[Data under study]
_____
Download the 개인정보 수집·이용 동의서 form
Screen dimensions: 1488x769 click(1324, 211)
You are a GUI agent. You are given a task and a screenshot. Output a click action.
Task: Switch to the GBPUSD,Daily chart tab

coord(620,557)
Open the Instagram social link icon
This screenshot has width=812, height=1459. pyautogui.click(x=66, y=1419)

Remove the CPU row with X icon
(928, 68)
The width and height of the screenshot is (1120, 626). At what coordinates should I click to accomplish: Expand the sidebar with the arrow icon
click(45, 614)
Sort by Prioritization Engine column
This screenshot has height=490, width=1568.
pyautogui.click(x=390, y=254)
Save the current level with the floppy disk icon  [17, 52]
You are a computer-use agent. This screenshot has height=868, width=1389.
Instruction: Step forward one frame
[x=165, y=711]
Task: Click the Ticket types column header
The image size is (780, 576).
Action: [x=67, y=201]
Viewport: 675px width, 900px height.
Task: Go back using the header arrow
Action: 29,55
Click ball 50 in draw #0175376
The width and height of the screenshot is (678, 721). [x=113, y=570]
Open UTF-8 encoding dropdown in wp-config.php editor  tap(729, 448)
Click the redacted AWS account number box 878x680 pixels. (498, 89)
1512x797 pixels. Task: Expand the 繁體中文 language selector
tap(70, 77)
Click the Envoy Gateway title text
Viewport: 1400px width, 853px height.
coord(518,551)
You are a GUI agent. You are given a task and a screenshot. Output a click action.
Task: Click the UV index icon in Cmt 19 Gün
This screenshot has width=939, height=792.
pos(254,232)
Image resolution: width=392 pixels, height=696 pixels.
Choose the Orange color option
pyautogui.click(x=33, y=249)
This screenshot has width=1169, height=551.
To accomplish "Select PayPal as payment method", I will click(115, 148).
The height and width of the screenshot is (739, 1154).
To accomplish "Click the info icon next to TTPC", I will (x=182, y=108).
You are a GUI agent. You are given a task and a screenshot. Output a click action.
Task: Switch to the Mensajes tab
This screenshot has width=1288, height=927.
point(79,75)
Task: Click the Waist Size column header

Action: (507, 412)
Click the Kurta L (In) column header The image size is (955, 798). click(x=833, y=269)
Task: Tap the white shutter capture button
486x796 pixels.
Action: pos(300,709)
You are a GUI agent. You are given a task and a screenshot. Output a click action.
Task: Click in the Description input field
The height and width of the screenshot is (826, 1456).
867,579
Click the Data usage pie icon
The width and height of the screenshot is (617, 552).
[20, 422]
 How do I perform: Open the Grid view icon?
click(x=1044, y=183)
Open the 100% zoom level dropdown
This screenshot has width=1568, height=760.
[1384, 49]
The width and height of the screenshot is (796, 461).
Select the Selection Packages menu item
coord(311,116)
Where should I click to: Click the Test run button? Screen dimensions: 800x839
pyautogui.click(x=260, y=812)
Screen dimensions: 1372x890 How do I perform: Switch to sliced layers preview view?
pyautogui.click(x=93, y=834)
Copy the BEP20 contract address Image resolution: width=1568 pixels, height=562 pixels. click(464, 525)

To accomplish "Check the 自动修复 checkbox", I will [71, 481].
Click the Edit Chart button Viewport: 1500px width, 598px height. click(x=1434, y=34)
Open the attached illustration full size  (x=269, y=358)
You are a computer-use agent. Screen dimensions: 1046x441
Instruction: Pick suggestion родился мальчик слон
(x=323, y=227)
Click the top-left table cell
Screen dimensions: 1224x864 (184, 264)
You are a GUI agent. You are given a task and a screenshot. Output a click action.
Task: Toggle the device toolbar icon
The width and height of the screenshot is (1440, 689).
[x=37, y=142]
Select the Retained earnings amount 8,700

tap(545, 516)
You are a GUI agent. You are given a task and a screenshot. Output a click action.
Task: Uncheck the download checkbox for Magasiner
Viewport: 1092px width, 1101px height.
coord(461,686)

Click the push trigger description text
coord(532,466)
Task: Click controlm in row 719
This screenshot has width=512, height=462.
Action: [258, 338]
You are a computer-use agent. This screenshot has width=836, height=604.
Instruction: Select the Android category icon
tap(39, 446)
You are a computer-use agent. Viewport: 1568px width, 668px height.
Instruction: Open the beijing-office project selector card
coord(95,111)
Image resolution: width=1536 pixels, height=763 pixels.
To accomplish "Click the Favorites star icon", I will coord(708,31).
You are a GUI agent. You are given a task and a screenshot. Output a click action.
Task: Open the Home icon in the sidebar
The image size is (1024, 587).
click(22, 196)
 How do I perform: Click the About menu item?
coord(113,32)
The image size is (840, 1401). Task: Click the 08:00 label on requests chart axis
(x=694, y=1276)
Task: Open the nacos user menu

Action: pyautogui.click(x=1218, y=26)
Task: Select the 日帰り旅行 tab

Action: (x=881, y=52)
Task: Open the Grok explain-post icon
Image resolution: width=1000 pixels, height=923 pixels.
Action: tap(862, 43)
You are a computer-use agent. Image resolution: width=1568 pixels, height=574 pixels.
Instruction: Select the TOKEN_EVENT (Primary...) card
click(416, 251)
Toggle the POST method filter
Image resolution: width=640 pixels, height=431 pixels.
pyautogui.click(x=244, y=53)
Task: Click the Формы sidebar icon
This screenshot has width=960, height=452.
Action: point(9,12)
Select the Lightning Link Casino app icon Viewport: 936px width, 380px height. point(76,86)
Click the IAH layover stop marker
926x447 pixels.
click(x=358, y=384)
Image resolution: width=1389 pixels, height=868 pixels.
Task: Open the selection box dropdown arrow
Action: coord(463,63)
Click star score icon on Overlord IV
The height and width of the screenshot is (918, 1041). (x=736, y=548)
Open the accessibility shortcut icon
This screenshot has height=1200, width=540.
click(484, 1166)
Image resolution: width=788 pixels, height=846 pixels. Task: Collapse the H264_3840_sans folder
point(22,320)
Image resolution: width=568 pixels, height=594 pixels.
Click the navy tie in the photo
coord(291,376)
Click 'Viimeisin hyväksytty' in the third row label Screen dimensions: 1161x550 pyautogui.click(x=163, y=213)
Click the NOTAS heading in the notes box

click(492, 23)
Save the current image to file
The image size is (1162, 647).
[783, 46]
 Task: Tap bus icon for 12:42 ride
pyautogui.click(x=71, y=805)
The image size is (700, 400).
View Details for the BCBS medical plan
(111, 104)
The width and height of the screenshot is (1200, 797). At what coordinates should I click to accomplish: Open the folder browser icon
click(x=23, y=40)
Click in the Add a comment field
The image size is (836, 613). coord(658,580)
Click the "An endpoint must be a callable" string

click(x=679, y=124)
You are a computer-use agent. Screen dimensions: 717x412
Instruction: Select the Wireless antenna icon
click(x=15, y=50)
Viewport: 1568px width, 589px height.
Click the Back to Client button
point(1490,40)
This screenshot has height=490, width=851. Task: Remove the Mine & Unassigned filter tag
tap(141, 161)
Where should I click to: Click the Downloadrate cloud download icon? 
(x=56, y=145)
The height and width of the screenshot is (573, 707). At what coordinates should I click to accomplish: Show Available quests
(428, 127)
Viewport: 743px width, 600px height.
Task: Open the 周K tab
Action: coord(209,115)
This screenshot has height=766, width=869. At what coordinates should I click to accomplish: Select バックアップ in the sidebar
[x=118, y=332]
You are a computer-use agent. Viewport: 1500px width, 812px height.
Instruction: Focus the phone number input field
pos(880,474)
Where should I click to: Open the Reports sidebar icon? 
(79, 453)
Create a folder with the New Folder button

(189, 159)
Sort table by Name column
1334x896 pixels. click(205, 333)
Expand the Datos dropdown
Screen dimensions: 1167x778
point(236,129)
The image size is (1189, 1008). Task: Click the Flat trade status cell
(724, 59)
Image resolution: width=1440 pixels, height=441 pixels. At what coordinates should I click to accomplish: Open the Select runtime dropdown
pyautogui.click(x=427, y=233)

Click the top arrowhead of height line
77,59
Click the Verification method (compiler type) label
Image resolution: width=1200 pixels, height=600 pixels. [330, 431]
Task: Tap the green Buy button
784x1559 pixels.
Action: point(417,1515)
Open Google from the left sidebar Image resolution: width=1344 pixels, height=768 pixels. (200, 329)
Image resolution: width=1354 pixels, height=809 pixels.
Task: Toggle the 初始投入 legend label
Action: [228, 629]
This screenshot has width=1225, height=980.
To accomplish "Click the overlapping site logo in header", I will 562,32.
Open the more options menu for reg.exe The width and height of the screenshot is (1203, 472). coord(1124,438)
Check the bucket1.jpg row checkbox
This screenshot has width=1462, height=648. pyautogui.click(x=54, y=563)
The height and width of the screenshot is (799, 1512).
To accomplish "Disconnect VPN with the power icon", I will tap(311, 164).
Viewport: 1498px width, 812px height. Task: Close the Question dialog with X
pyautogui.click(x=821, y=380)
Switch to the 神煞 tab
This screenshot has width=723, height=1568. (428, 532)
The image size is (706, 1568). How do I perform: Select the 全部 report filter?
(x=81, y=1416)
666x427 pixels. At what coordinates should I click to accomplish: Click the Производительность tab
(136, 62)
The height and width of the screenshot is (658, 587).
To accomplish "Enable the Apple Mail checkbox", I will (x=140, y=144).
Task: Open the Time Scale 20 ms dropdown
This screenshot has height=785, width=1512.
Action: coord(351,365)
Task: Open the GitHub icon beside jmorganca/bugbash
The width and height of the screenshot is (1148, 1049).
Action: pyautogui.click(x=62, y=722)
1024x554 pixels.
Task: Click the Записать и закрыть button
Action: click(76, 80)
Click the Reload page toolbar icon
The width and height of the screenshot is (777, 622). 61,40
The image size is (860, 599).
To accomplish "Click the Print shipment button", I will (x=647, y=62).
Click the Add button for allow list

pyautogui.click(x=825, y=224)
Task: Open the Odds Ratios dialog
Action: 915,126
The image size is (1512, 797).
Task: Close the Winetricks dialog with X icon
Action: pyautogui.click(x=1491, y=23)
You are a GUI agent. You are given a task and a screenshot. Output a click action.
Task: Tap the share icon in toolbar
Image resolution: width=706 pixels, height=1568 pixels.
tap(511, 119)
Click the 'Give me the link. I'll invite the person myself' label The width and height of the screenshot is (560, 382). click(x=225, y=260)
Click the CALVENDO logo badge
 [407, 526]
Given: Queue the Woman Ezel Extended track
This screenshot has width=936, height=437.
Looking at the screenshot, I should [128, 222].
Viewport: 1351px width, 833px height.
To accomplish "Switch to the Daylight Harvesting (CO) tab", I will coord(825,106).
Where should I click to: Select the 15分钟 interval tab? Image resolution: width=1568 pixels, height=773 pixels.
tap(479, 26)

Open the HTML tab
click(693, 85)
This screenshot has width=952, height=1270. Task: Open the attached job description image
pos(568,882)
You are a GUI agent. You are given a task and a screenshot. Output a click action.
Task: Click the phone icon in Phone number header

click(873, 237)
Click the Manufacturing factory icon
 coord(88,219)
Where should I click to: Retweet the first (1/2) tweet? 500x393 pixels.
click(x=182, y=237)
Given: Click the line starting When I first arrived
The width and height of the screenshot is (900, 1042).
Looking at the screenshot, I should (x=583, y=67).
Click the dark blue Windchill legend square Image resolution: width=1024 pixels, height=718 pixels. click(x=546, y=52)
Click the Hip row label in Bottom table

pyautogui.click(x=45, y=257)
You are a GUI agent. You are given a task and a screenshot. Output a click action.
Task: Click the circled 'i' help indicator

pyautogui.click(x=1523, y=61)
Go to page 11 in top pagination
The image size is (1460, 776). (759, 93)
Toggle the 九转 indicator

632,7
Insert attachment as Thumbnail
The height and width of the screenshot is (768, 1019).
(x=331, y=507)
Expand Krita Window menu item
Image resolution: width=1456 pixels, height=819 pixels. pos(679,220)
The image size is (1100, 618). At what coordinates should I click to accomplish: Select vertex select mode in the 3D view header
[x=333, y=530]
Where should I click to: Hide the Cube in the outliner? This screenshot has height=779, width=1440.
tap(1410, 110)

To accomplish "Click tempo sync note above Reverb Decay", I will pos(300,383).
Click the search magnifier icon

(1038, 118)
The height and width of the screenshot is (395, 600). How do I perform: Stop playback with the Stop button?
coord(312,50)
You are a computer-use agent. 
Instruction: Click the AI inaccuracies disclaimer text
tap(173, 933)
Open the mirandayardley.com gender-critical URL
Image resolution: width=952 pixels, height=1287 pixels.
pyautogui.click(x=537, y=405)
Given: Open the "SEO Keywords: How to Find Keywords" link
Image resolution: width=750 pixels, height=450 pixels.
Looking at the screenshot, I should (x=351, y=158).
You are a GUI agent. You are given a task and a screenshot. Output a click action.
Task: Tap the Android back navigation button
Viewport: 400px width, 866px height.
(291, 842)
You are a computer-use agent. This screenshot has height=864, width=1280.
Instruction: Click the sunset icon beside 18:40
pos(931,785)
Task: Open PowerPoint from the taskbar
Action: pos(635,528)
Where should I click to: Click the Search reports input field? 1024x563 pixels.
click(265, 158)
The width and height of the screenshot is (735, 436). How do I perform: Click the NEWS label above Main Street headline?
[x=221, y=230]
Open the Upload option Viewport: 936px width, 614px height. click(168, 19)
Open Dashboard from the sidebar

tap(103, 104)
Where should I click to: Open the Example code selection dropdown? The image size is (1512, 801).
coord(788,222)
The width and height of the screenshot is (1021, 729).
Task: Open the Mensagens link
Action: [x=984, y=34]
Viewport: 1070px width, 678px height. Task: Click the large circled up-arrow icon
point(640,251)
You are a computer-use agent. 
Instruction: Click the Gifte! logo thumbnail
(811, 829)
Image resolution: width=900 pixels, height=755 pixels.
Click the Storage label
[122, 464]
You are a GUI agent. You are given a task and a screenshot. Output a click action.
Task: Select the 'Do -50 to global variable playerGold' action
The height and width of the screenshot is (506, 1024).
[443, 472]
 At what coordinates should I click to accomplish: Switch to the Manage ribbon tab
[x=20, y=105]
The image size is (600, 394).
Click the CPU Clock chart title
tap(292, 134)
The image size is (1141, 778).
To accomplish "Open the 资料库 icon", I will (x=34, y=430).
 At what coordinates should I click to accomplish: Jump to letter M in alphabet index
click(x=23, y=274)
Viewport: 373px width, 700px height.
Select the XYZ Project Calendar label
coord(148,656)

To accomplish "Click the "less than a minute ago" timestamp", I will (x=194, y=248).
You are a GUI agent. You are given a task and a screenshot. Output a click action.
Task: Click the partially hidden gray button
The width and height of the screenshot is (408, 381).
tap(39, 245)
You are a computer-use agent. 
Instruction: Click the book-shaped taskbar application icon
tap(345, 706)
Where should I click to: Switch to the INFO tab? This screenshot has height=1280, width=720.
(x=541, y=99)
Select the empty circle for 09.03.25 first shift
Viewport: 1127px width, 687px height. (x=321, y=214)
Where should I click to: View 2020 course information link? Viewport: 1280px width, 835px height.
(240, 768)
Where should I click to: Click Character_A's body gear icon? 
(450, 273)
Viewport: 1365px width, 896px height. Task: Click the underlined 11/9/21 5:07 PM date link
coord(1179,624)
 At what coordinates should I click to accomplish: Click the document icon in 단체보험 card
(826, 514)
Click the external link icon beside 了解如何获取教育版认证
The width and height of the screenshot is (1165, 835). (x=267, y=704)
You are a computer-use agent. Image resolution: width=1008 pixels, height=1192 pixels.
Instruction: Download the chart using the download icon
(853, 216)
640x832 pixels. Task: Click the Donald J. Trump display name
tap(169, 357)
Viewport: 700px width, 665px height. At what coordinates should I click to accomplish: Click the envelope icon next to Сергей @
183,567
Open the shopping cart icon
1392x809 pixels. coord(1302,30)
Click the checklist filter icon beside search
_____
[Work instruction]
Your reply should hold every line from the data that contains "computer", copied in full.

[Answer to this exercise]
You are a computer-use agent. This screenshot has height=868, width=1389.
You are a computer-use agent. Screen dimensions: 1046x441
You are a computer-use agent. This screenshot has width=836, height=604.
You are a computer-use agent. Viewport: 1568px width, 668px height.
You are a computer-use agent. Image resolution: width=1568 pixels, height=574 pixels.
You are a computer-use agent. Screen dimensions: 717x412
You are a computer-use agent. Viewport: 1500px width, 812px height.
You are a computer-use agent. 
You are a computer-use agent. This screenshot has height=864, width=1280.
You are a computer-use agent. 
You are a computer-use agent. 
You are a computer-use agent. Image resolution: width=1008 pixels, height=1192 pixels.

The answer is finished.